È questo che si rischia a criticare Crocetta? Ed è a questo gioco, anticipato dallo scrittore di Racalmuto già 25 anni fa, che sta giocando il governatore siciliano? Perché senza nulla togliere allo storico impegno antimafia del governatore, alla Sicilia oggi, oltre a distruggere quell’immenso reticolo affaristico mafioso che ha fatto cuccagna delle Istituzioni, servirebbe anche qualcuno che ricostruisca sulle macerie che odorano di tangenti, prebende e ruberie criminali.
O almeno che ci provi. Alla Sicilia della rivoluzione, come la chiama lo stesso Crocetta, serve un presidente che restituisca dignità nel lavoro, parità nei diritti e nell’accesso alle professioni, sviluppo. Oltre alla lotta strillata a Cosa Nostra, dopo anni di politici conniventi e favoreggiatori, oltre alla rotazione spasmodica e continua dei dirigenti (che ha come effetto quello di paralizzare l’attività burocratica regionale), oltre agli annunci rivoluzionari pompati dai media nazionali e poi svaniti (Muos no, Muos si, Province no, Province forse, Province boh, e così via) oltre ai comunicati stampa arrivati un minuto dopo (non prima, dopo) le operazioni della forze dell’ordine che squarciano il velo sulla mala amministrazione siciliana, occorre anche altro.

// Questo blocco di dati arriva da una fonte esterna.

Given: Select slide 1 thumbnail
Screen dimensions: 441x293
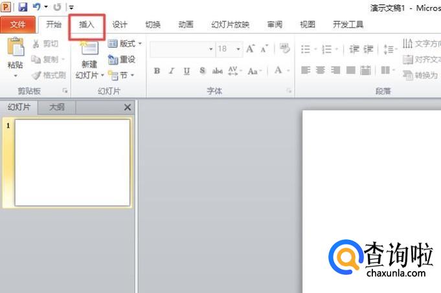Looking at the screenshot, I should [72, 163].
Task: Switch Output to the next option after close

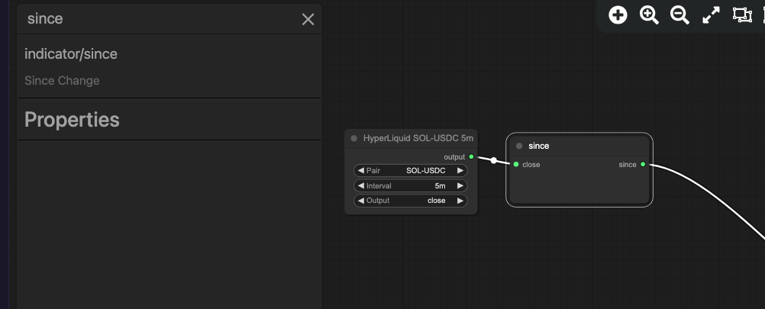Action: [x=460, y=201]
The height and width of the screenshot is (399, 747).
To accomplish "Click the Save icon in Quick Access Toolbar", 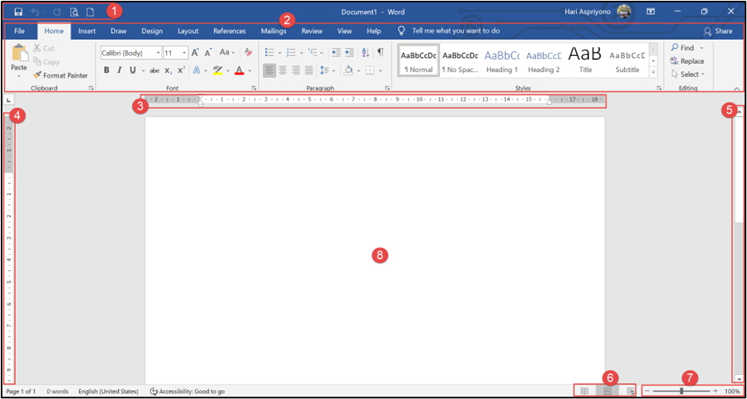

Oggi, dopo dieci mesi di governo, alla Sicilia servirebbe davvero un presidente che faccia parlare i fatti. Al format tv della lotta alla mafia, tanto troppo simile a quello descritto da Sciascia, al monito manicheo del “chi è con me è nel giusto”, andrebbero aggiunti più disegni legge poi approvati da una maggioranza parlamentare, che in più di un’occasione, a dire il vero, è sembrata latitante. E non è un caso se sindacati come Cgil e Cisl, associazioni di imprenditori e artigiani, facce pulite dell’amministrazione aziendale, hanno fino ad ora bocciato l’opera del nuovo presidente Crocetta. Saranno mica mafiosi, punciuti, anche loro?